- Required action -
From the line with "Select the UK column header" to the final line, print the records exactly as they are.

═════ Listed entries ═════

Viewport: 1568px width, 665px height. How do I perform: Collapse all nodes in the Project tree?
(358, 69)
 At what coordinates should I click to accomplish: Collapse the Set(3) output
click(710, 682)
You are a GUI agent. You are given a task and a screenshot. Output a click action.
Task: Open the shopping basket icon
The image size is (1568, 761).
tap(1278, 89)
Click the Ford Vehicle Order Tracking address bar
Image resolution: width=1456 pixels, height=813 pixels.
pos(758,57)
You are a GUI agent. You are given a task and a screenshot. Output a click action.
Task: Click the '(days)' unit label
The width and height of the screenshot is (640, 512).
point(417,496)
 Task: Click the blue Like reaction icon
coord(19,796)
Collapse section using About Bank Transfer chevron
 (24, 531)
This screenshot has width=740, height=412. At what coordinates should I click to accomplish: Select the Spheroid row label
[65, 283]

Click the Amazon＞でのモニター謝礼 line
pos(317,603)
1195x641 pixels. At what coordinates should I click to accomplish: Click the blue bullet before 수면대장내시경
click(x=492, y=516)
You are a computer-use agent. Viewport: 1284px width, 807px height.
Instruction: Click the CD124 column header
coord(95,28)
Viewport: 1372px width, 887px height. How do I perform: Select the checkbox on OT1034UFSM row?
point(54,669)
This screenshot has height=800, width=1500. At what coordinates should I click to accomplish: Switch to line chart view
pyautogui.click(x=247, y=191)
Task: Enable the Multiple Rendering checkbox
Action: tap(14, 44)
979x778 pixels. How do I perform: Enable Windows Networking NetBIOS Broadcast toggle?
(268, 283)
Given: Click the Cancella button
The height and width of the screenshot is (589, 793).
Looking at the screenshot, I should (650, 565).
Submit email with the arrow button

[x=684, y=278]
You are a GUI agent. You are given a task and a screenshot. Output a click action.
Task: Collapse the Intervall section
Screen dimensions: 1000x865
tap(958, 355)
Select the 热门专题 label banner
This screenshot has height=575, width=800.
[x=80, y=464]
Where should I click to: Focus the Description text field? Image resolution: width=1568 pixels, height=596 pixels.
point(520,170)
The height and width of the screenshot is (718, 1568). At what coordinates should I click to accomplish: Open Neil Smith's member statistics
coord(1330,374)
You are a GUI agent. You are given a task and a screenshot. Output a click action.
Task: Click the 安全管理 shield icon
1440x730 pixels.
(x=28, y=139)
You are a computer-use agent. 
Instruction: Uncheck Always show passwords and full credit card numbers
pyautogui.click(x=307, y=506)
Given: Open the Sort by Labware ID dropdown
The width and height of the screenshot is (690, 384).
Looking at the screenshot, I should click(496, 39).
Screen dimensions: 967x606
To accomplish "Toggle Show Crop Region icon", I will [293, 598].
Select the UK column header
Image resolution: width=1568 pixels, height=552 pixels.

═════

- Response area -
Select the UK column header
Image resolution: width=1568 pixels, height=552 pixels.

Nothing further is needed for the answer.